Kata istighfar dalam bahasa Arab berasal dari akar kata “ghafara”. Paling tidak ada 2 arti yang terkenal dari kata ghafara itu. Pertama, bagi sesuatu yang kotor, ghafara berarti mencuci, membersihkan kotorannya. Kedua, bagi benda yang bersih ghafara berarti melindungi atau menutupi agar tidak terkena kotoran. Misalnya, makanan yang terhidang di atas meja, perlu dijaga dan dilindungi dari bahaya lalat dan serangga lainnya termasuk kucing yang dapat mencuri makanan itu. Maka, diperlukan ‘tudung saji’ untuk menutup makanan yang terhidang di atas meja itu. Usaha menutup makanan itu agar selamat dari gangguan serangga dan lain-lain disebut ghafara.
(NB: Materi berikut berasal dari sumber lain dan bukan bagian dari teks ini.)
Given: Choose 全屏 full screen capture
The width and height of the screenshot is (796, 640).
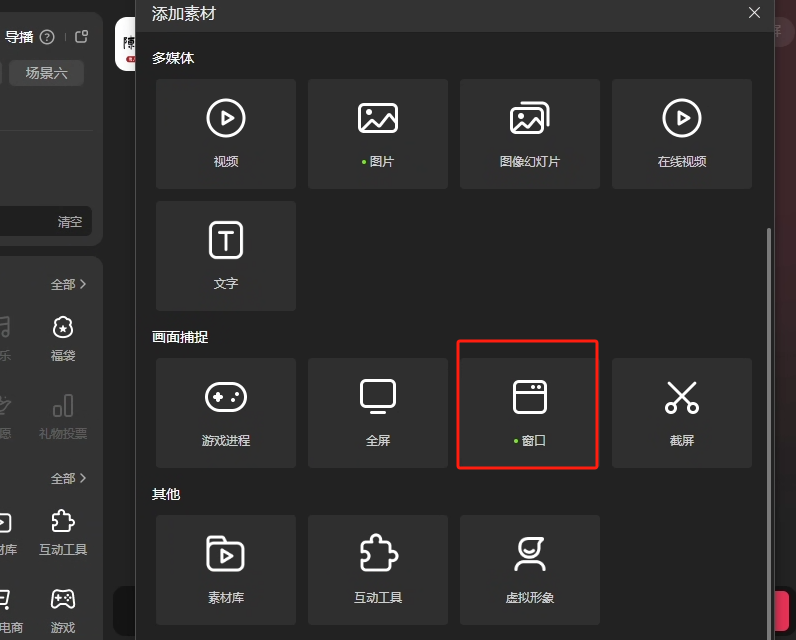Looking at the screenshot, I should tap(378, 412).
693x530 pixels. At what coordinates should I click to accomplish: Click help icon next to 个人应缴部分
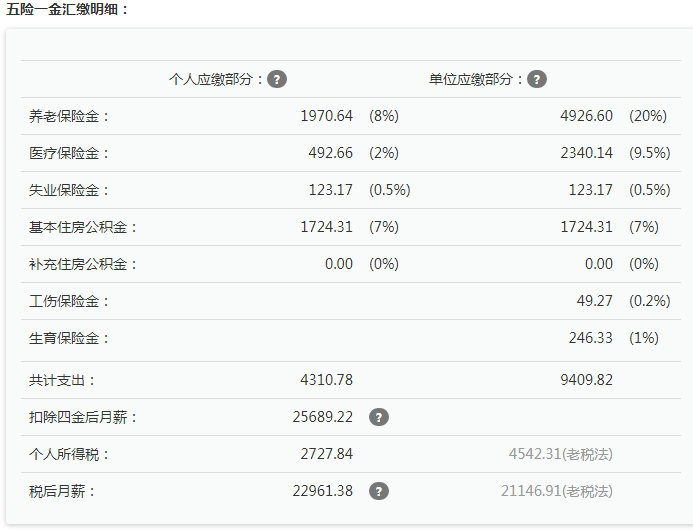[277, 80]
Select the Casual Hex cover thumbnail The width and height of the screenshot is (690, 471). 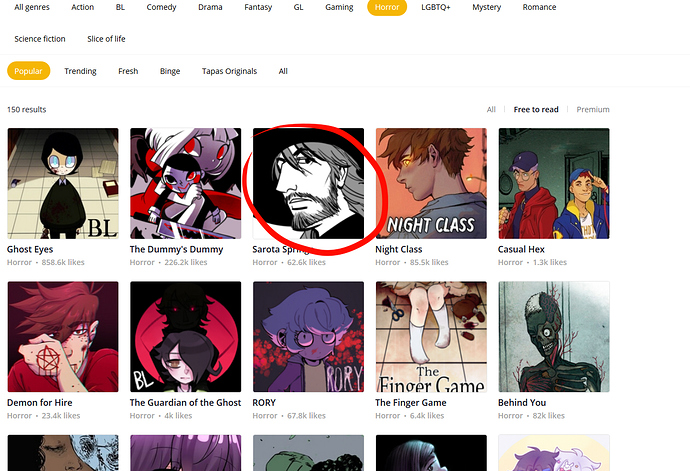(x=553, y=183)
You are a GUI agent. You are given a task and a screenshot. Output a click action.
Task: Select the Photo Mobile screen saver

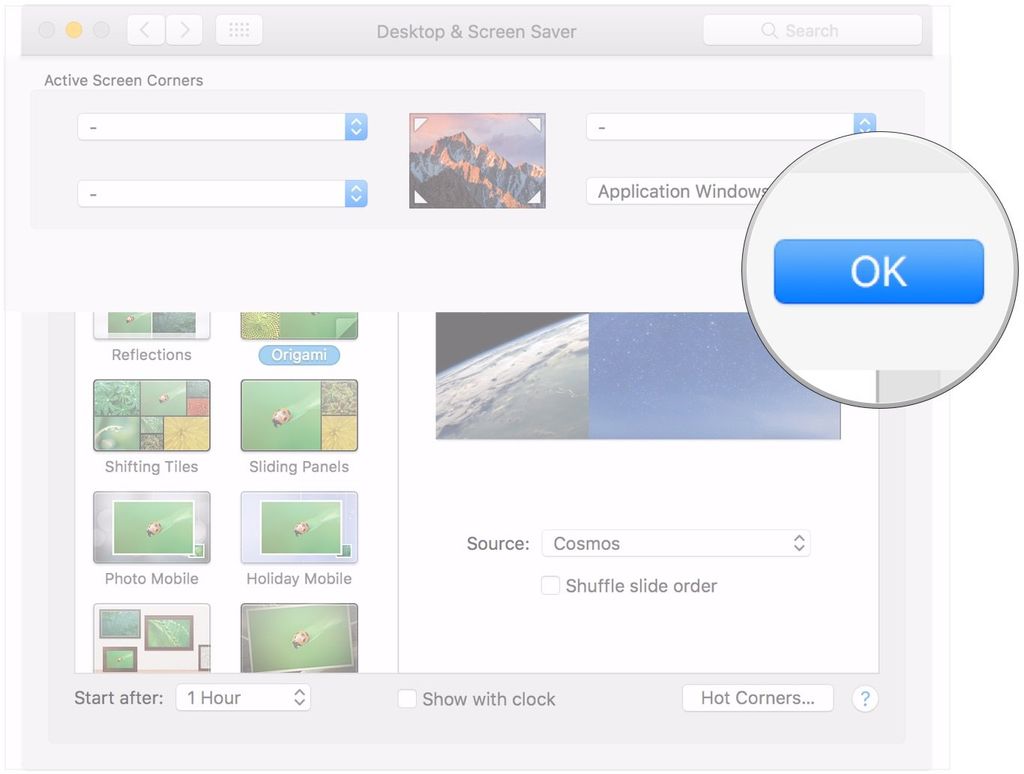pyautogui.click(x=151, y=527)
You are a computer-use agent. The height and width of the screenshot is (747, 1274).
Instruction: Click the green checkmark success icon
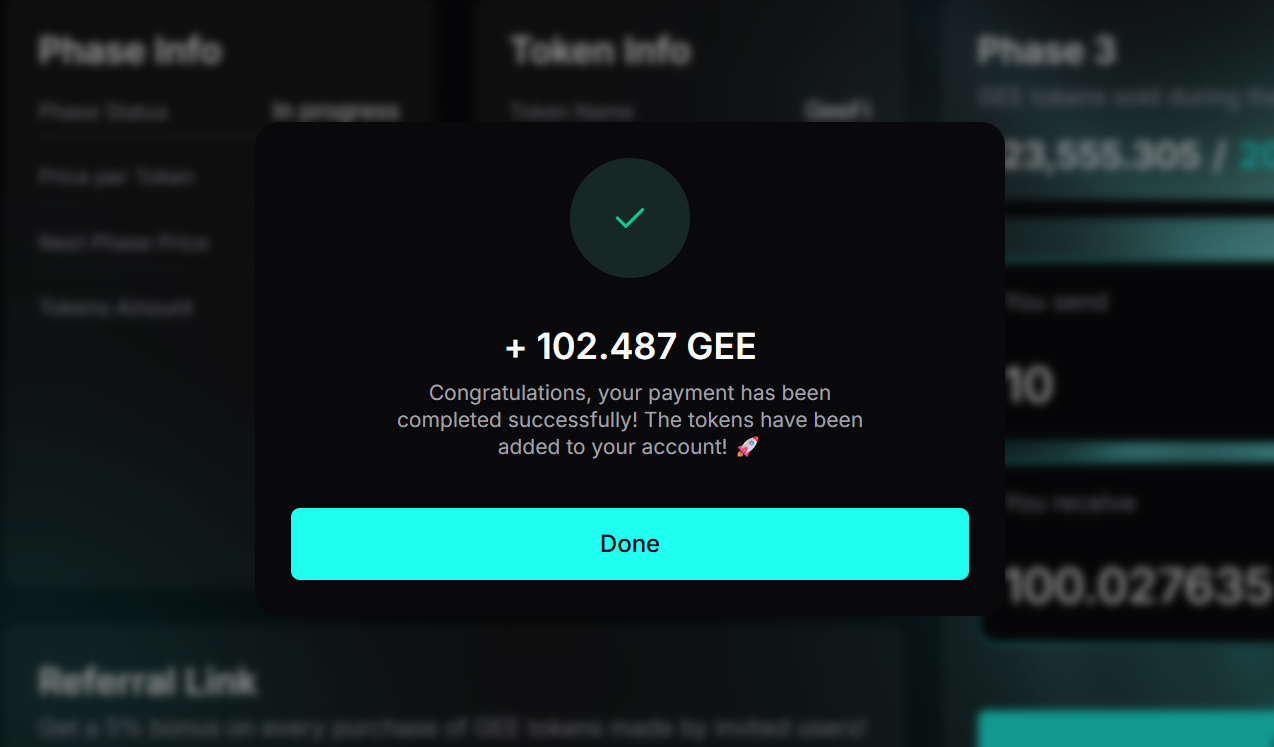pyautogui.click(x=630, y=218)
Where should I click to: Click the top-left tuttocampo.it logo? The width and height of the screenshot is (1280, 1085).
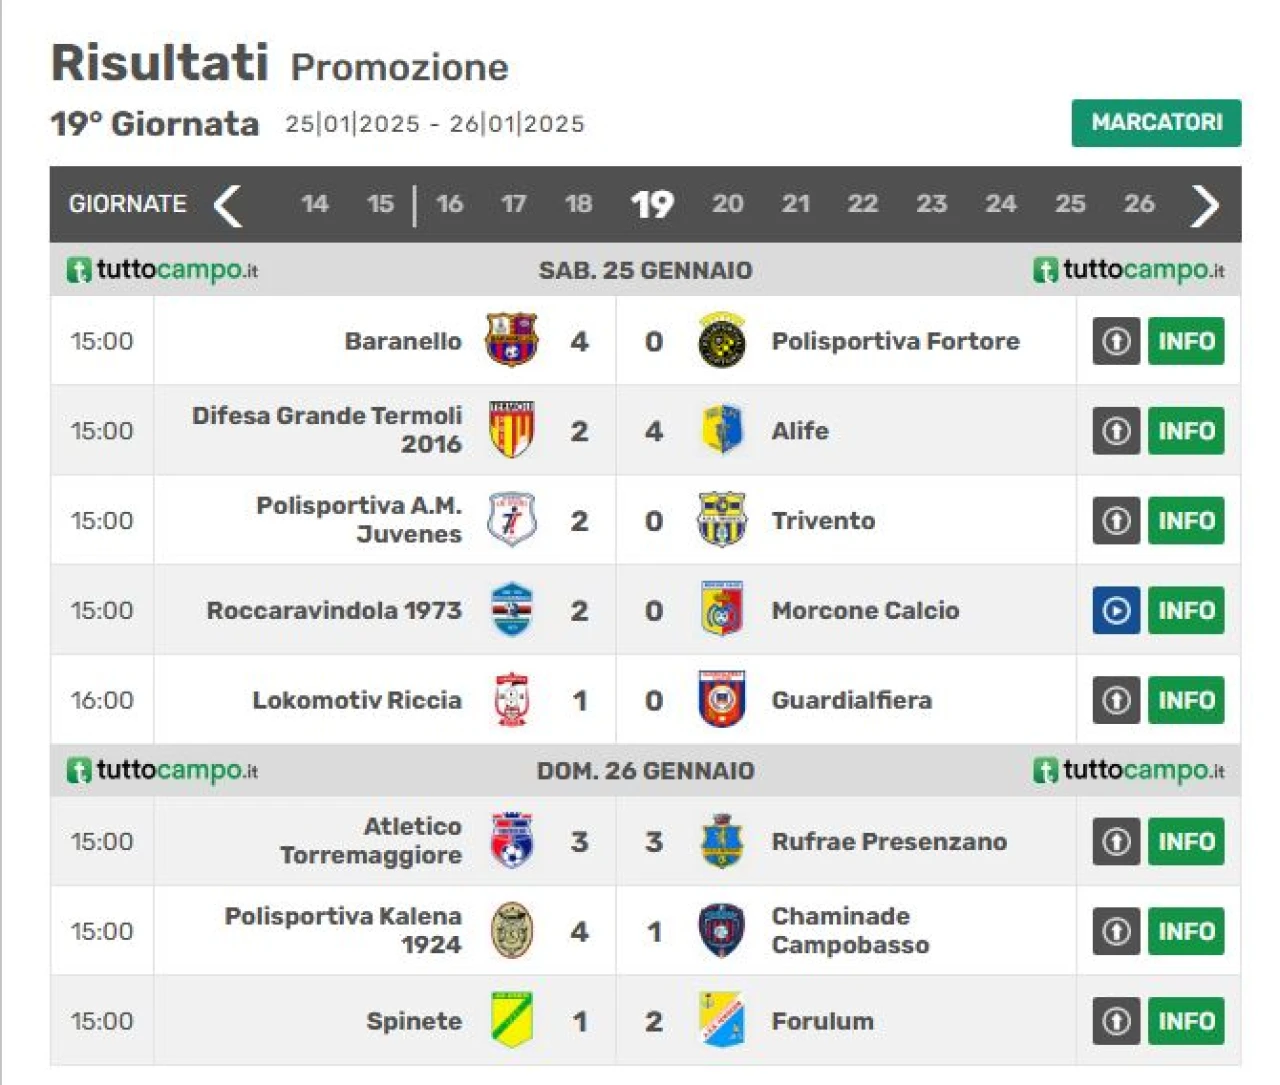[x=162, y=270]
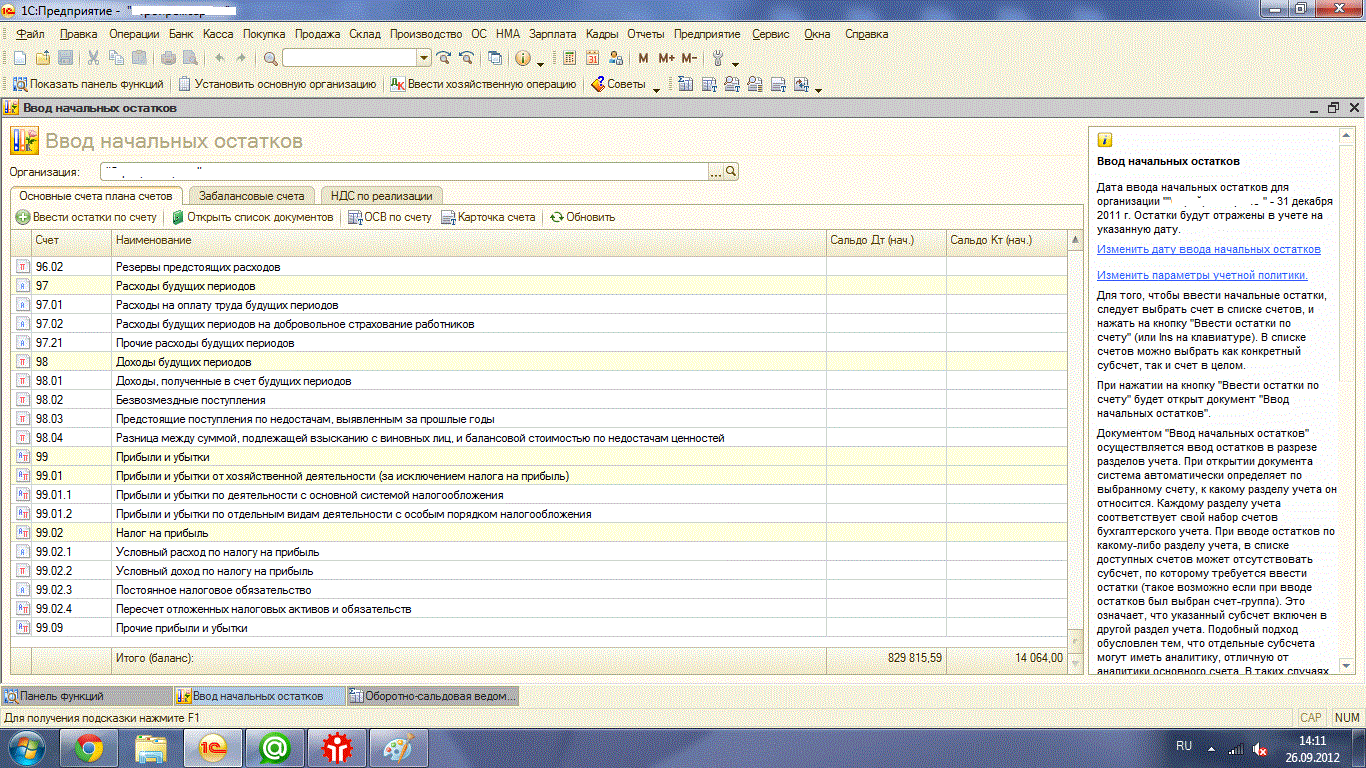This screenshot has width=1366, height=768.
Task: Click the magnifier search icon in toolbar
Action: tap(270, 58)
Demikian juga tentang perintah istighfar dari Allah Subhanahu Wa Ta’ala. Untuk orang yang berdosa, istighfar yang dilakukannya dimaksudkan untuk memohon ampunan atas segala dosa-dosanya. Biasanya istighfar jenis ini adalah untuk orang-orang awam.
Sedangkan untuk orang-orang yang bersih dari dosa seumpama para Nabi, para Rasul, orang-orang Shiddiq, dan para Wali, istighfar yang dilakukan lebih dimaksudkan untuk memohon perlindungan agar terhindar dari dosa dan tetap berada dalam keadaan suci. Itulah sebabnya kenapa didapati di dalam Al Qur’an dan Hadis tentang kisah para Nabi dan Rasul yang masih melakukan istighfar sampai beratus-ratus kali dalam sehari, termasuk istighfar yang dilakukan oleh Nabi Muhammad Shallallahu ‘Alaihi Wasallam; apakah istighfar Nabi seratus kali sehari yang beliau lakukan dimaksudkan untuk memohon ampunan atas dosa beliau? Tentu tidak….! Nabi kita bersifat ma’shum, artinya bersih dari segala dosa, apalagi setiap Nabi wajib memiliki sifat Shiddiq, Tabligh, Amanah, dan Fathonah, bagaimana mungkin Nabi yang bersifat Shiddiq itu melakukan dosa, tentu tidak masuk akal!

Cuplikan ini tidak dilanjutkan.